Activity -
Copy each line of the data below in which the word "agent" can be found.

The data -
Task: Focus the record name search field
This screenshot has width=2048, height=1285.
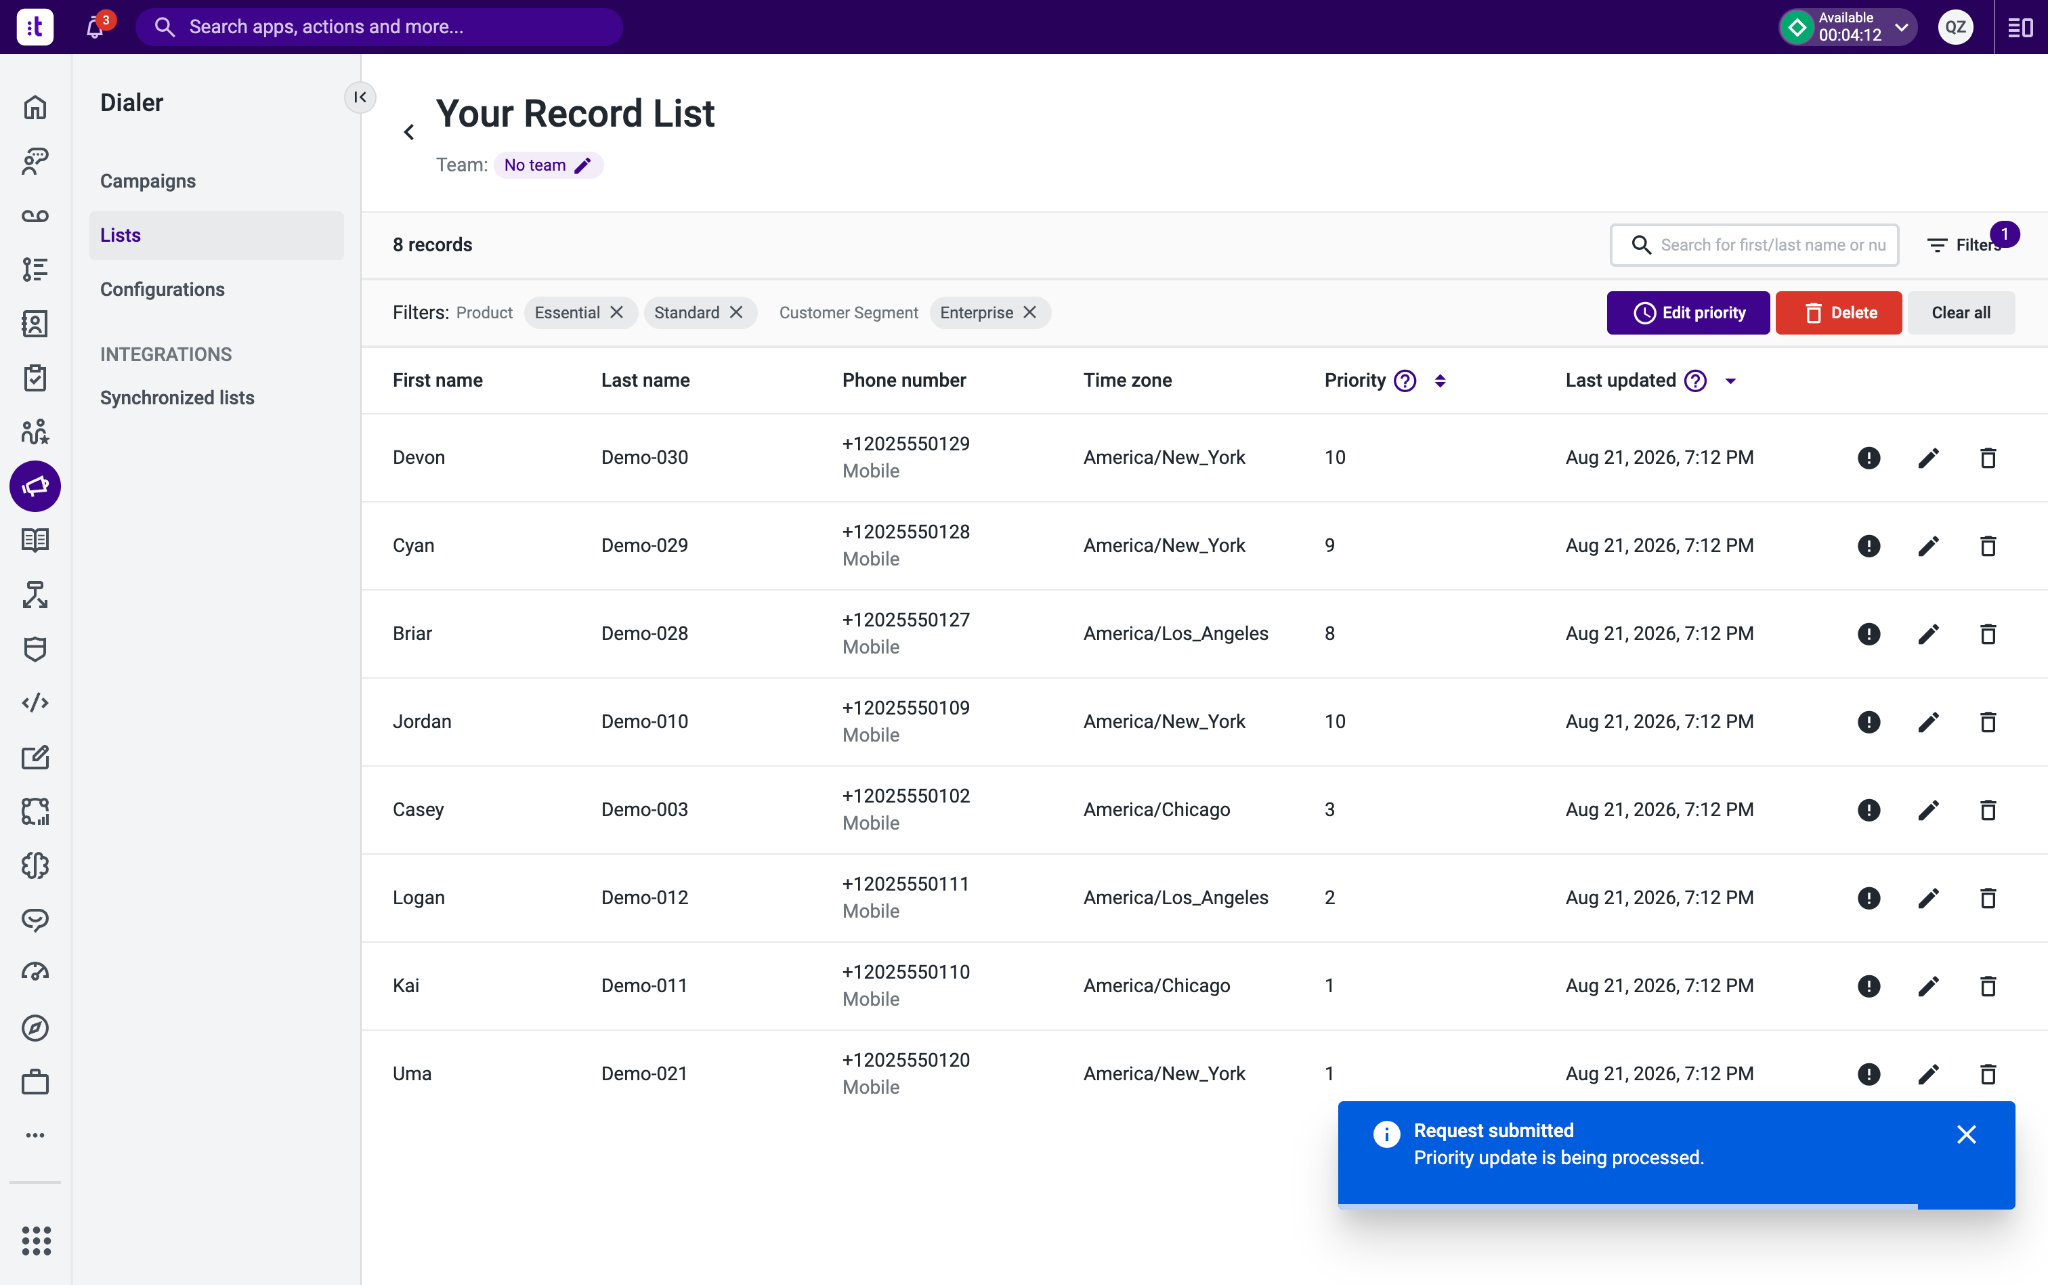Action: pyautogui.click(x=1754, y=245)
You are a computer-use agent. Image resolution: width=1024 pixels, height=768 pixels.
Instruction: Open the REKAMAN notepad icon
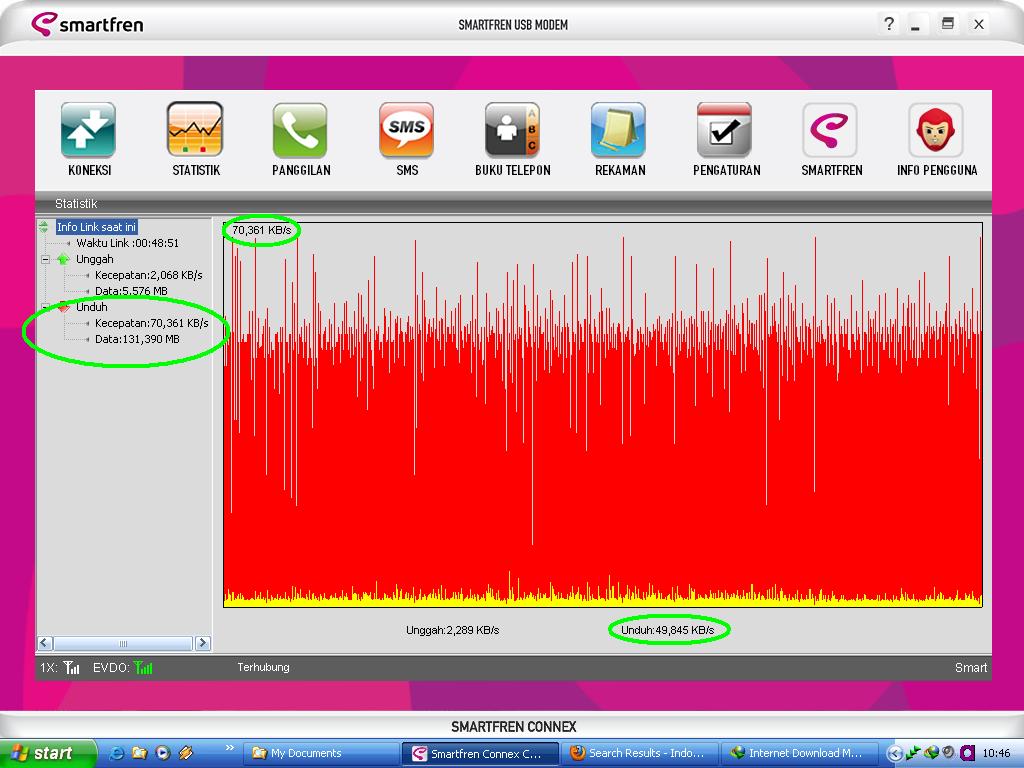click(x=618, y=130)
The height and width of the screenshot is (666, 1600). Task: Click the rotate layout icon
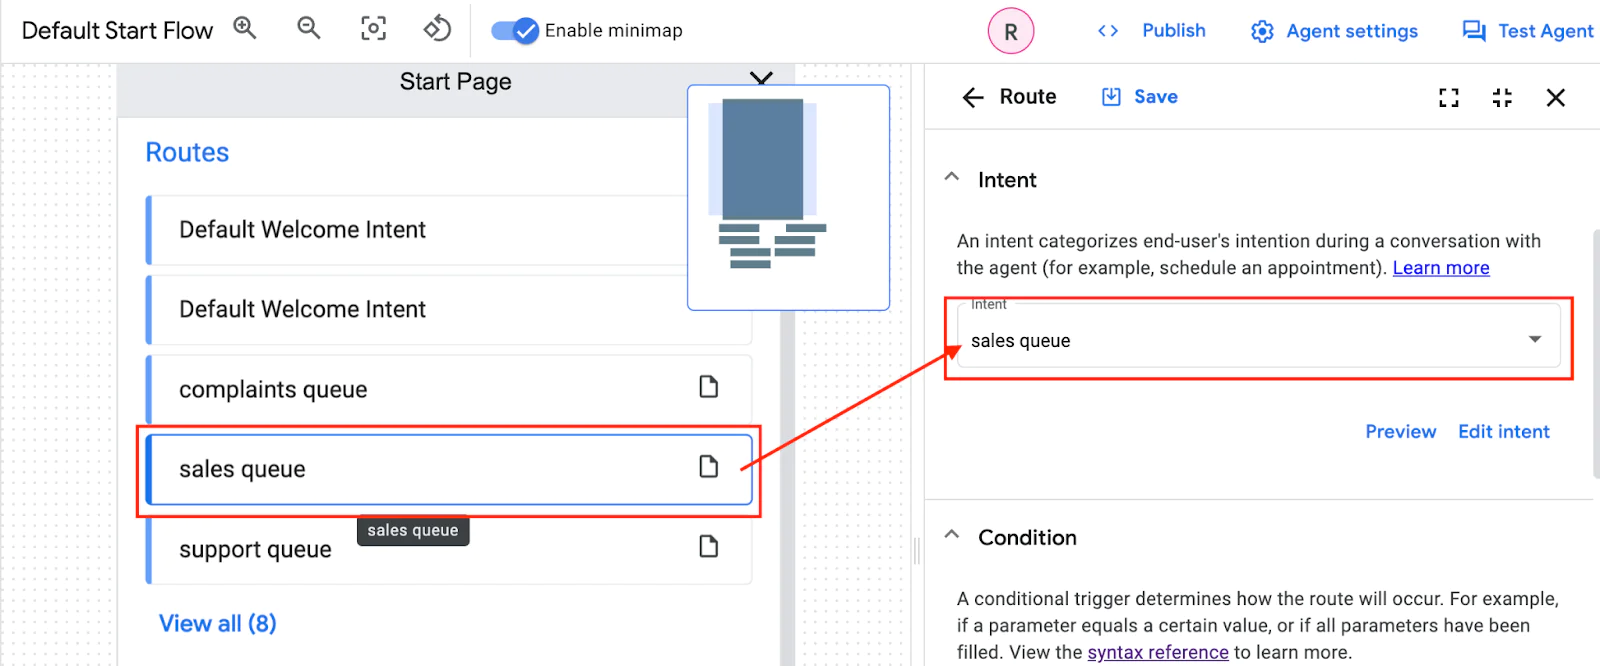(x=437, y=29)
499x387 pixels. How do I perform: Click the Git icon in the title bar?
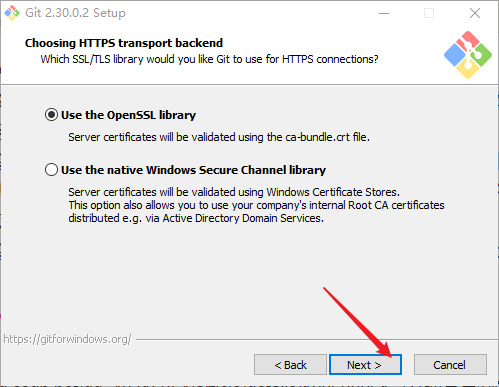pyautogui.click(x=12, y=13)
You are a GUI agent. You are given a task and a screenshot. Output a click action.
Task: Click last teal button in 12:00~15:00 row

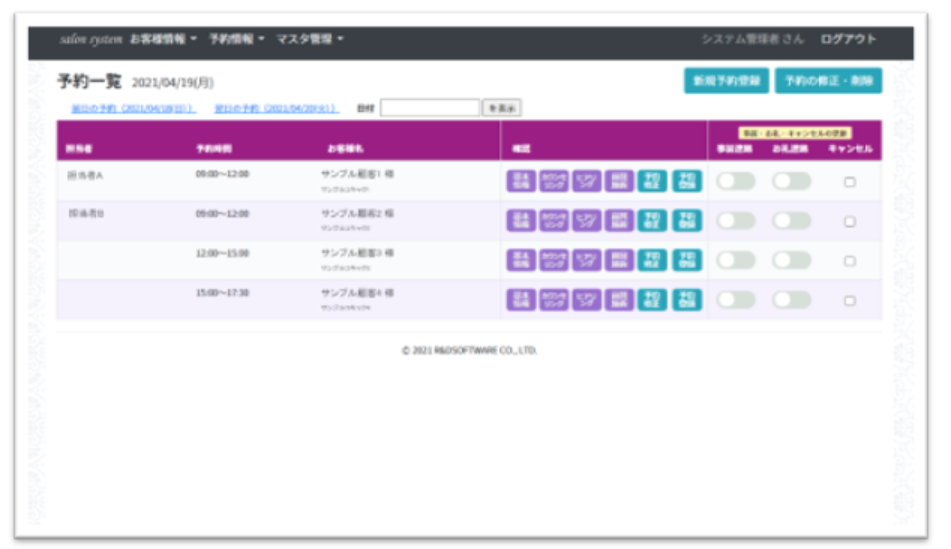click(x=686, y=260)
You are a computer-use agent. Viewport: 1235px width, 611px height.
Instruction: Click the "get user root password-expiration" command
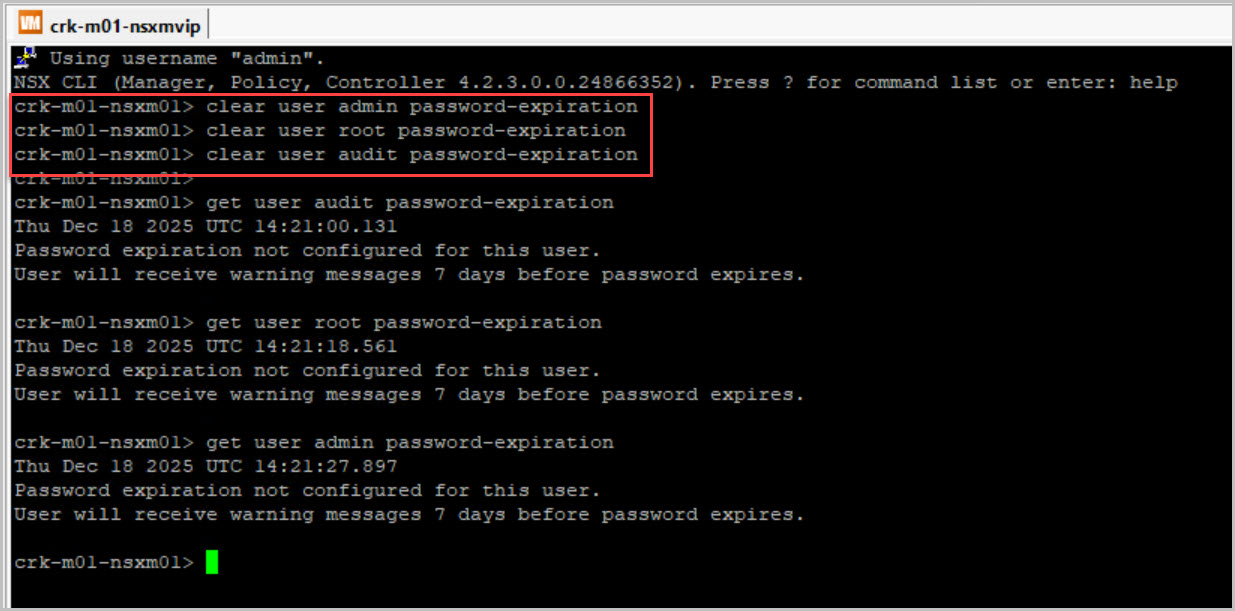[x=403, y=322]
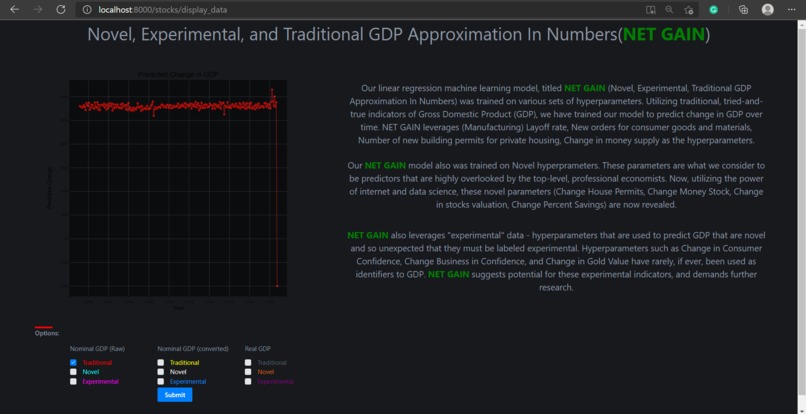Uncheck Traditional under Nominal GDP (Raw)
806x414 pixels.
73,363
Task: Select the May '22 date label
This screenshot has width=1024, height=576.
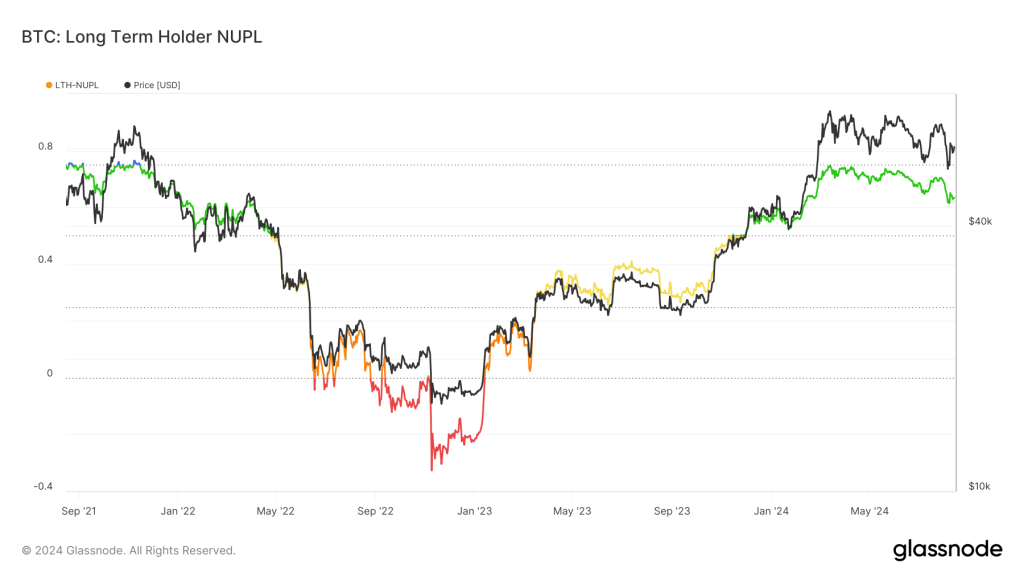Action: 274,511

Solution to this exercise -
You are a computer-use agent. Image resolution: width=1024 pixels, height=768 pixels.
You are a GUI agent. You are given a task and a screenshot. Output a click action.
You are a computer-use agent. Viewport: 1235px width, 611px height.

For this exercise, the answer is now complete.